Andrey Melnichenko. Alexander Gromov / Roscongress

Among the eight billionaires who taken off the Russian Forbes list in 2026, only four were removed because their businesses became less valuable. Three others had their assets nationalized by the state: Dmitry Kamenshchik lost Moscow’s Domodedovo Airport, Konstantin Strukov his gold mining operations and Denis Shtengelov his food conglomerate. Finally, one person, Yandex founder Arkady Volozh, was removed from the list due to renouncing his Russian citizenship.

Overall, Russia’s billionaire class is doing well. In 2026, its collective wealth finally surpassed the 2021 level — $697 billion versus $663 billion. This recovery was made possible by the largely successful export reorientation away from the West, the expanding domestic consumer market and the seizure of Western assets in Russia. Nevertheless, the specter of wartime nationalization looms large and by mid-2026, the drivers of wartime wealth expansion are likely to be exhausted.

Russian oligarchs find themselves in an awkward position. The opportunities for internationalization are severely limited due to Western sanctions. Domestic growth, however, is also problematic. In 2025, Russia’s GDP grew by only 1% while the non-war economy actually contracted. The low-hanging fruit for these tycoons to expand their domestic market share by seizing Western operations in Russia has already been picked. Further expansion at home is probably possible, but it would require a massive long-term investment. Does it make sense to invest, however, if the state can simply nationalize your assets?

Cue Andrey Melnichenko’s profile and op-ed in The Economist. One of the richest men in Russia thanks to his assets in the fertilizer, mining and energy sectors, he has given very few interviews in the past. Now, however, he seized a perfect PR opportunity, with pages upon pages of soft-focus profiling and a platform to publish his own views extensively.

On the most basic level, Melnichenko’s démarche amounts to an extended declaration of loyalty. In a scene worthy of Stalinist propaganda, he describes thanking President Vladimir Putin for helping him understand that “You cannot have one country for making money and another for security, your family’s future and real life” (right after asking anxiously whether the folder on Putin’s table contains any kompromat on him). In his self-penned article, Melnichenko centers the concept of sovereignty (Putin’s favorite term) and declares that “aligning strategy with a state that regards large business as part of its strategic capacity — is the only one that does not require surrendering the future.” 

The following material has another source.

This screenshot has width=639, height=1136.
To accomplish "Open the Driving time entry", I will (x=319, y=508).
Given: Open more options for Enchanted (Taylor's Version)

According to Melnichenko, contracts and investments are best protected by the backing of a strong state.  This is, of course, quite ironic considering the fact that the Russian state is precisely the threat that Melnichenko is trying to defuse, with a profile and op-ed in The Economist as part of that effort. And yet, for an unfathomable reason, Ostrovsky claims that Melnichenko is somehow brave for speaking out, even though his actual words show supreme conformity to Putin’s wishes.

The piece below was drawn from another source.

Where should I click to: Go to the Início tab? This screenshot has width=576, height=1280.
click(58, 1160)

Melnichenko is not the first Russian billionaire to offer such a declaration of loyalty in the Western press. Back in 2007, Oleg Deripaska famously told The Financial Times: “If the state says we need to give [my company] up, we’ll give it up. I don’t separate myself from the state. I have no other interests.” Despite being almost two decades old, this quote is still relevant to Milnichenko’s most recent loyalty pledge since the mid-2000s were also a difficult period for the Russian billionaire class. Favorable economic conditions produced immense fortunes, yet property rights were uncertain — Putin’s siloviki network was rapidly expanding its footprint in the Russian economy and the Yukos was unnerving other billionaires. In the end, Deripaska was successful and the Kremlin bailed out his business during the 2009 economic crisis. Less a humble servant of the state, he proved to be its cunning beneficiary. Time will tell whether Melnichenko will manage the same feat.

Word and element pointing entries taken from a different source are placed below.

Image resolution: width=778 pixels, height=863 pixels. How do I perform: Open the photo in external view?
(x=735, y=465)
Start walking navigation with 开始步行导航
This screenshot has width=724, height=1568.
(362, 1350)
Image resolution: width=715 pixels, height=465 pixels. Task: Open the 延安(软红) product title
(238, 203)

Russian capital is, by necessity, looking inward. The long arm of the United States Treasury can reach Russian companies even in non-Western jurisdictions, severely limiting opportunities for internationalization. What is more, Melnichenko is probably correct in his observation that truly borderless capital is a thing of the past: businesses everywhere are seeking closer ties with their respective nation-states. The problem, however, is that the safety valve of internationalization was precisely what sustained state-business relations in Putin’s Russia before, as multiple researchers have shown. Conditions in Russia were imperfect, yet businessmen could always escape them by living and settling their affairs in London or even simply by sailing around the world for months at a time, as Melnichenko did in his enormous yacht. 

Now, however, the billionaires are stuck with the Kremlin. They want more stable and favorable institutional conditions in Russia, yet are unprepared to fight for them. After more than 25 years of staying out of politics, per Putin’s categorical demand, their organizational muscles have completely atrophied.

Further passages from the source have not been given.